Saturday, June 04, 2005

confusionmaker

I love that commercial for Malibu Rum- "If we Carribbeans took life as seriously as the rest of the world... CONFUSION MAKER! Stop it with your high pressure selling techniques!" I don't know why, but I have been calling people confusion-makers for the past few days now.

So, I did my show at 5-7am on KVRX this morning for the first time. Holy crap, is that a difficult spot. However, I got 6 calls... 3 of which were people saying that I needed a better timeslot because my show was incredible! Woot! Maybe it was because I had just woken up so my voice was all deep and sultry-sounding, or maybe it was because they were drunk at 5 in the morning, but still! It was a nice compliment to my music sensibilities. Also, Noble called. He couldn't listen because he was on his way to work and out of range, but he knew I was on the air so he wanted to say hi and good luck. What a sweetheart. I love that kid to death.

Here is a dilemma I want to discuss with all those loyal Infamous Dance readers...

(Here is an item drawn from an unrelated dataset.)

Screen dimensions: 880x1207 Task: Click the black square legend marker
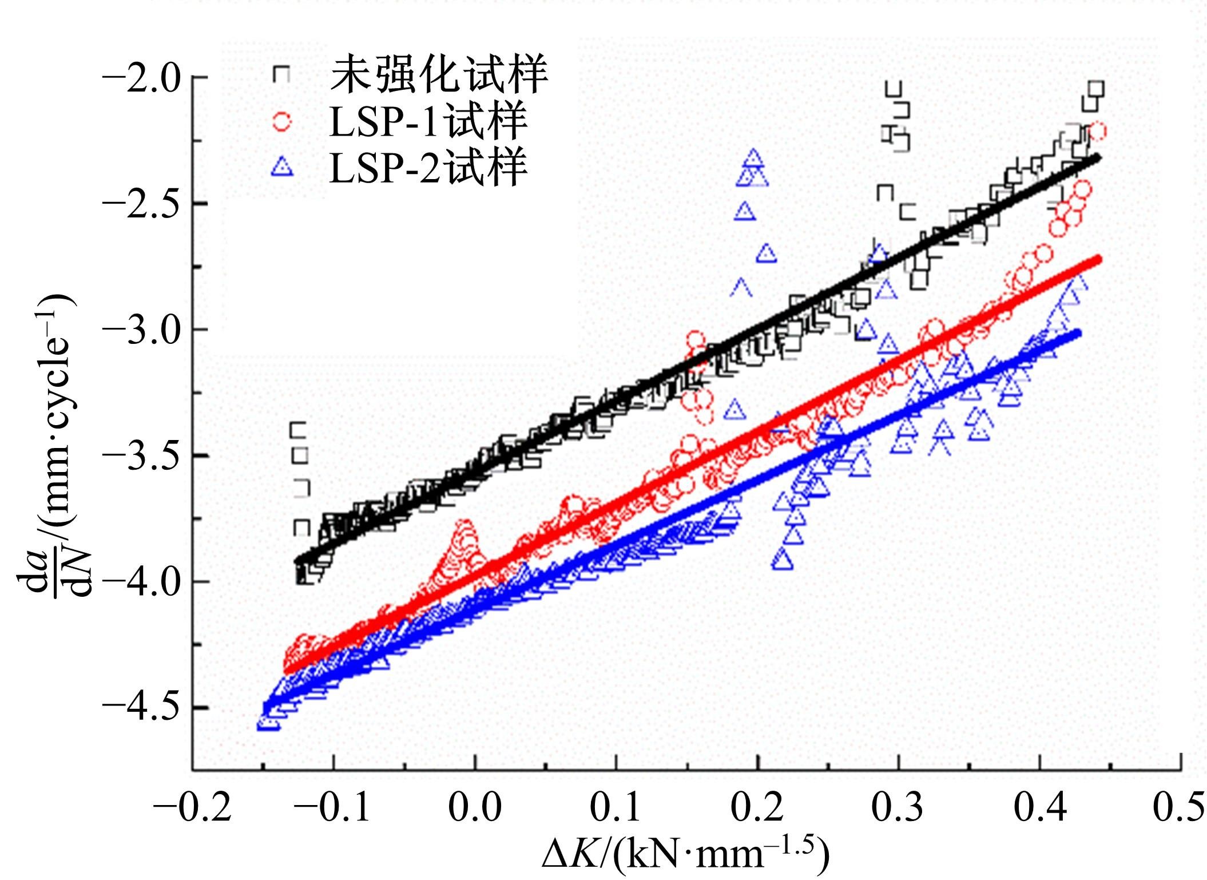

I was laying out in the sun with Katie the other day and as we were sweating in silence, I was thinking about life in general and I came to a realization.

Me being myself presents a problem. I am too "good" for the "bad" boys and I am too "bad" for the "good" boys. If that even makes any sense; I guess I'll try to expound upon that point. So, I don't smoke, do drugs, drink, have sex, etc. so that rules out dating most of the guys that I usually tend to hang out with at shows and parties stuff of that nature. On the other hand, I go to shows and parties and I am loud and crazy and probably a little bit boisterous and not at all the status quo. So, that rules out most of the guys I hang out with at Church. I don't really expect to find a solution to this... I guess I'll just deal with it. Katie suggested "picking a side," but that doesn't work because then I would be operating under false pretenses; trying to be someone that I'm not.

I hate it when girls incessantly complain about their lives (it really does get monotonous, ladies) so this is all I'm saying on this subject. And it's not like I don't go out on dates. I go out with boys often, it's just that I could never really exclusively date any of these guys because either they'd be pissed because I wouldn't sleep with them, or they wouldn't ever want to go out with me to the places I frequent.

Whatever; this sounds like a letter to Oprah or Dr. Phil or somebody.